Macri en poco menos de 3 años no pudo cambiar las décadas de déficit fiscal y una recaída inflacionaria cuando todo parecía mejorar dejo muy en claro que la meta de déficit cero es inmediata si se quiere tener control de las variables macro que se necesitan ajustar y poder tener previsión de país a mediano y largo plazo.

La esperanza aún está en la mayoría de argentinos, te podes caer, te podes volver a levantar, lo que no podes hacer es mentir, por más que las cifras no te ayuden, es fundamental enfrentar los problemas desde la verdad y desde la dimensión clara para no tener que descubrir de la peor forma cuan falsa era la economía que se manejaba y que el volver a empezar no cueste tanto.

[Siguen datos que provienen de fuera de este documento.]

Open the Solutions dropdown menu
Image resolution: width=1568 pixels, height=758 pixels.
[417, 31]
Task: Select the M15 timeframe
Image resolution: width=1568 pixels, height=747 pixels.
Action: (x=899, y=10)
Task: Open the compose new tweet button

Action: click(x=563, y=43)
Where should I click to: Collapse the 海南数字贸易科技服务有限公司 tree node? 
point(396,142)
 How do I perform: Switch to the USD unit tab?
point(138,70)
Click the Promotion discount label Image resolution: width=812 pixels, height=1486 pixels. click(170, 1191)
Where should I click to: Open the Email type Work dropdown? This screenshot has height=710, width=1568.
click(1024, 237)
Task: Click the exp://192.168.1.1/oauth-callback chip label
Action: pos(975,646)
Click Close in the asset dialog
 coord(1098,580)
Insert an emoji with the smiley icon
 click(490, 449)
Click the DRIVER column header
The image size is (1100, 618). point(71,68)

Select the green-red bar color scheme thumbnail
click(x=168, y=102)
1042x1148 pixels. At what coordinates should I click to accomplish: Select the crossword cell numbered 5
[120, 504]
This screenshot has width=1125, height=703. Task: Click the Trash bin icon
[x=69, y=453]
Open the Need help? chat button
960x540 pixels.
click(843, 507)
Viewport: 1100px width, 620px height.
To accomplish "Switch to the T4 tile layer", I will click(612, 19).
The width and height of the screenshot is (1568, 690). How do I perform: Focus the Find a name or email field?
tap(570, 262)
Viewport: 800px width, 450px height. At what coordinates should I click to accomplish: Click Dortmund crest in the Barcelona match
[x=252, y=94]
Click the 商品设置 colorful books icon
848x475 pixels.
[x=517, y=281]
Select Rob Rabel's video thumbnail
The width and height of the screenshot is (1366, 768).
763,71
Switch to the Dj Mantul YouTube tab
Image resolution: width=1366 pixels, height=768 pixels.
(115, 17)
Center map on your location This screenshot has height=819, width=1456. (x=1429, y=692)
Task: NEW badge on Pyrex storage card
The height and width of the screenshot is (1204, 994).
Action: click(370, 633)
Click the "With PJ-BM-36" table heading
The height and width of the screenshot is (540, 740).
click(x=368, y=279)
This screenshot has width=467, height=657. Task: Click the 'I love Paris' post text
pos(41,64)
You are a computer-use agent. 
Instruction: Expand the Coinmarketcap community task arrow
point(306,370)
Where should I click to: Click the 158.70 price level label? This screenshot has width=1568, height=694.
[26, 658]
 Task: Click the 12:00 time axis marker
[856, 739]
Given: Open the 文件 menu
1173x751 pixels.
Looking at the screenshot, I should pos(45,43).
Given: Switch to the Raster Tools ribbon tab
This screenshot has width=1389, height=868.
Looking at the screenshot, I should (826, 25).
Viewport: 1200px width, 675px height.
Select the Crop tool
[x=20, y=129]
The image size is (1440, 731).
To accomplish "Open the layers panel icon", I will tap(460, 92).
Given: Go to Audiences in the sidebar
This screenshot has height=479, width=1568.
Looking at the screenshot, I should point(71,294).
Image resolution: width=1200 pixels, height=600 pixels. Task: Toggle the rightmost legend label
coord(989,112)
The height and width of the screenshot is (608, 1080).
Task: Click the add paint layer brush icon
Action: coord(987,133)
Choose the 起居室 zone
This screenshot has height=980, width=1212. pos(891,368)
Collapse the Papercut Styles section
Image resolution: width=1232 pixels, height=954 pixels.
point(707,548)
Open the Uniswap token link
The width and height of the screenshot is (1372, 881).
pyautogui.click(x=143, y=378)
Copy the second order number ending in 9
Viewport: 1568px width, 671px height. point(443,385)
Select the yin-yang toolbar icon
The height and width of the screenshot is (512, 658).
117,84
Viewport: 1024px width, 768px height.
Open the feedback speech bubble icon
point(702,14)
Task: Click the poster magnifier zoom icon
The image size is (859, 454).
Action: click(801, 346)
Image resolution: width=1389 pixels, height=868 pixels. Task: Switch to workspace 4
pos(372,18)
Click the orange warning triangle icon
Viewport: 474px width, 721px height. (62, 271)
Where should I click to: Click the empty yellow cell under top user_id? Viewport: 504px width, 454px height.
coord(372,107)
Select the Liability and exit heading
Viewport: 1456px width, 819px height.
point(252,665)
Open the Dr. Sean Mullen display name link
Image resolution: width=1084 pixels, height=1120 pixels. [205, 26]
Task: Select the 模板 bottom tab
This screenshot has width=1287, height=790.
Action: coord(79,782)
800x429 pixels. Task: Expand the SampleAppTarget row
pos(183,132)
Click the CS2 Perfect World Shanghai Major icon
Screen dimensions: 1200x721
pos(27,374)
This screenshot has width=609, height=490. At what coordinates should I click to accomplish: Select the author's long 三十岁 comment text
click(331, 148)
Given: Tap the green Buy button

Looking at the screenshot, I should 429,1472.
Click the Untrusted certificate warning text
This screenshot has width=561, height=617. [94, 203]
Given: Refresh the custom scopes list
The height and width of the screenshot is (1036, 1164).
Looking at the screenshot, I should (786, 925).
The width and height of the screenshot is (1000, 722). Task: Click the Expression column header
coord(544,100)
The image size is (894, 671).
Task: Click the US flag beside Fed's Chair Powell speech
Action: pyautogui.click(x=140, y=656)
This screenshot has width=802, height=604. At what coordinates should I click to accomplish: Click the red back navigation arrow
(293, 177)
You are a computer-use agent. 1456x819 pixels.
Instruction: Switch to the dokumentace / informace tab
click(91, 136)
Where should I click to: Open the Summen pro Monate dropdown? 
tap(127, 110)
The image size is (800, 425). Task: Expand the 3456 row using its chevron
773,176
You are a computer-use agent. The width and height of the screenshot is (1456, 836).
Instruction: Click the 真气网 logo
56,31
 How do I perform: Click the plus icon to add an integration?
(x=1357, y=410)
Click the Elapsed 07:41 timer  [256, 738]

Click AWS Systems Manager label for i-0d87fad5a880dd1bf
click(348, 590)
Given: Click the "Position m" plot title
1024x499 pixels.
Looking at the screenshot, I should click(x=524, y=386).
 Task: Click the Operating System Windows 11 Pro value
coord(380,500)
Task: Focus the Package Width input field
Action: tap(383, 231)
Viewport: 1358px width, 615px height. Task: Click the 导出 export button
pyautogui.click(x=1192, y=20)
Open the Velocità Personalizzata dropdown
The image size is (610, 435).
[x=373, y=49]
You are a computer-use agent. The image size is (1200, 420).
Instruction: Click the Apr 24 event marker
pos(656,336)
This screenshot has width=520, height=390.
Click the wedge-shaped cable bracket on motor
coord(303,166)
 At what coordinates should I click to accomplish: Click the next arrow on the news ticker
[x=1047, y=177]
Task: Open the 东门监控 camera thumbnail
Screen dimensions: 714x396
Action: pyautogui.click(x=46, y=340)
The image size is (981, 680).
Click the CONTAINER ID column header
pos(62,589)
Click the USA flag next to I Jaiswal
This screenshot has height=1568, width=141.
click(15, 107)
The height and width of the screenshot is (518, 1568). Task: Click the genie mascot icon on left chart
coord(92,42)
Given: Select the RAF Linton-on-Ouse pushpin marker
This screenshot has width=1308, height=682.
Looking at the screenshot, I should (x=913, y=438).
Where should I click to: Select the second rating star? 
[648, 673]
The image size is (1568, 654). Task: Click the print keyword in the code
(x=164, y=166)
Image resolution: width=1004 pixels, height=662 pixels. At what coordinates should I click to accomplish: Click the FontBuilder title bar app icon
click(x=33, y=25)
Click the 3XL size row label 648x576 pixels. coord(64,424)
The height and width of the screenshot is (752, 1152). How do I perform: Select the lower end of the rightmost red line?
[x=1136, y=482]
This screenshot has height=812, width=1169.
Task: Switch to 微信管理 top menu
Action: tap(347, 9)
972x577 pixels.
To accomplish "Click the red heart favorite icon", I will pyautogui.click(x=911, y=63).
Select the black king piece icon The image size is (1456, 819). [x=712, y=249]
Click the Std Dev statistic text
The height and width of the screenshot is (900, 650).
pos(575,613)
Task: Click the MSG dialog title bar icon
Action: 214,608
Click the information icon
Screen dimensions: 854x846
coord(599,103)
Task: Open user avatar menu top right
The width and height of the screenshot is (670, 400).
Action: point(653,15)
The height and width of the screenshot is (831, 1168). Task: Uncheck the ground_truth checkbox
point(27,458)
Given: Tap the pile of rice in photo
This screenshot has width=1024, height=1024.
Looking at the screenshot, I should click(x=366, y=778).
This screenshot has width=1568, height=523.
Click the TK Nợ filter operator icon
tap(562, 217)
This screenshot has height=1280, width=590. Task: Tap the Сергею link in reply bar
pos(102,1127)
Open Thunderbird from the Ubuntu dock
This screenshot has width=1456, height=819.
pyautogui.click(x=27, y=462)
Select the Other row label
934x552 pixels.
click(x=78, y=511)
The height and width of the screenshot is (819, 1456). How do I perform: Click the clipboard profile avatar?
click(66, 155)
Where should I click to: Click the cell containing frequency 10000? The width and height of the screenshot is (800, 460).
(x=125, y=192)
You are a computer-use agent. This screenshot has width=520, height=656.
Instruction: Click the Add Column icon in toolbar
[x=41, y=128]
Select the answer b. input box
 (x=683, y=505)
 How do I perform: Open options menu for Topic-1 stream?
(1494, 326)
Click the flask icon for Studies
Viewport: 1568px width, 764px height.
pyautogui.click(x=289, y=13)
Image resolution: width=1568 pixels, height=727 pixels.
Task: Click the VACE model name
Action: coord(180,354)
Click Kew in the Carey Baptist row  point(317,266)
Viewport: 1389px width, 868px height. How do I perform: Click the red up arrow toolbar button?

Por ahora se inició con un estado chico, muchos menos ministerios y funcionarios, recortes a los montos de subsidios en servicios y transporte, esto último socialmente nada fácil dado que el bonaerense estaba acostumbrado a pagar más por un vino que por una tarifa bimestral de energía eléctrica. El aumento de tarifas no ha sido fácil dados los aumentos por inflación, por restricción de subsidios y aumento del costo de la energía en dólares, todo conjunto despertó el rechazo de ciertos sectores que no comprendían el porqué de los aumentos de más de 400% pese a que su valor nominal fuera casi nulo en el pasado.

Se espera estabilizar la moneda en 2019 y cerrar en cero el crecimiento económico y el déficit primario, así como la balanza comercial, después de todo, cerrar un primer gobierno con todas las cifras en cero no suena tan mal en medio de una enorme tormenta económica que estuvo varias veces a punto de desbordar en una crisis financiera.

El gobierno y la posible reelección de Macri representan la esperanza de toda américa latina en un difícil resurgir tras años de populismo que proliferaron y vaciaron los ahorros de los mejores años de producción de materias primas en la región y que pudieron mejorar sustancialmente la calidad de vida y la competitividad industrial a nivel mundial.